Today's celebration, will include music and processions, along with prayers and inspirational words from Cardinal Roger M. Mahony, Bishop Oscar Solis and Immaculee Ilibagiza, a survivor of the Rwandan genocide.

The Rose Bowl's parking lots are scheduled to open at 1 p.m. and the stadium gates at 5 p.m. Although the tickets are free, parking will cost $15 for cars and $40 for buses.

*

Life's Mysteries 101

Several universities are taking steps to help students explore spiritual and religious issues, in response to studies showing that large majorities of American undergraduates are interested in spirituality or searching for meaning in their lives.

Carnegie Mellon University in Pittsburgh, for example, plans to launch a residential program for freshmen this fall that will ask them to ponder and discuss questions about the meaning of life and definitions of success.

Miami University of Ohio says it will extend existing theme programs in some of its dorms to incorporate conversations around spiritual topics.

And Florida State University is promoting interfaith dialogues and planning training sessions for faculty and staff on how to lead and participate in conversations with students on spiritual issues.

The programs grew out of discussions held at UCLA in November as part of the 4-year-old Spirituality in Higher Education project at the school's Higher Education Research Institute. Teams of faculty, staff and administrators from 10 colleges and universities across the country gathered at the institute to develop plans for programs that would allow students to explore questions of meaning, purpose, value and other such issues.

"We wanted to engage a variety of faculty and others in talking about this sometimes difficult issue, the question of spirituality in higher education," said Jennifer Lindholm, the project's director. "Some came because they were skeptics and many of the others because they were at least marginally receptive to trying to work with students on these issues. And we had a really interesting conversation."

A 2004 institute study of entering college freshmen nationwide found that four of every five had an interest in spirituality, three-fourths were searching for meaning or purpose in life and more than three-fourths — 79% — believed in God.

"The research shows that many are searching for something larger than themselves," Lindholm said.

University faculty and administrators, especially at public institutions, are often reluctant to become involved in such issues both in the classroom and in other official settings, she said. But that may leave students struggling for answers.

"We feel that there are appropriate ways to talk about these issues and always underscore that this is not to indoctrinate or validate one belief or another, including non-belief," she said. "But we need to be aware that there's a lot going on with undergraduates along these lines and figure out ways to help them explore the issues."

*

Darfur observance

In an effort to draw attention to the continuing bloodshed in Sudan's Darfur region, an ecumenical service at First AME Church of Los Angeles on Sunday will feature Mayor Antonio Villaraigosa and leaders of various religious denominations and community organizations.

The Los Angeles Darfur Observance Day will be held from 4 to 6 p.m. at the church, 2270 S. Harvard Blvd.

It will include an interfaith choir performance, speeches by Villaraigosa and others, and a display of video and photographs documenting violence in the African nation.

→ Data segment:
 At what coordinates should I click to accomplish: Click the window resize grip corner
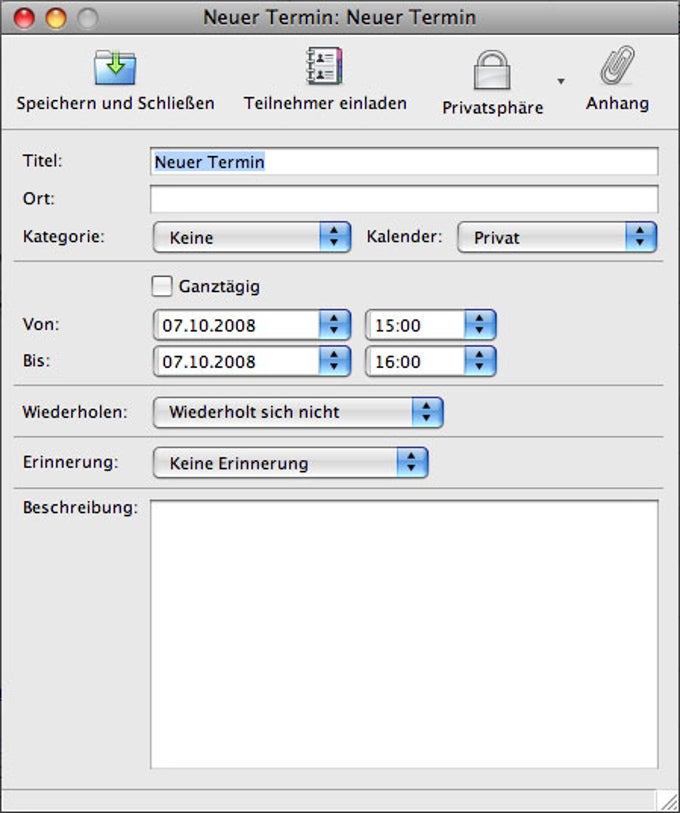[x=667, y=800]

→ Problem requirements: Condense the paragraph of the news excerpt that begins "The programs grew out of discussions" into a short bulleted list of its main facts.

→ Exercise solution:
- The programs came out of discussions held at UCLA in November.
- The discussions were part of the 4-year-old Spirituality in Higher Education project at UCLA's Higher Education Research Institute.
- Teams of faculty, staff and administrators from 10 colleges and universities across the country took part.
- They planned programs to let students explore questions of meaning, purpose, value and similar issues.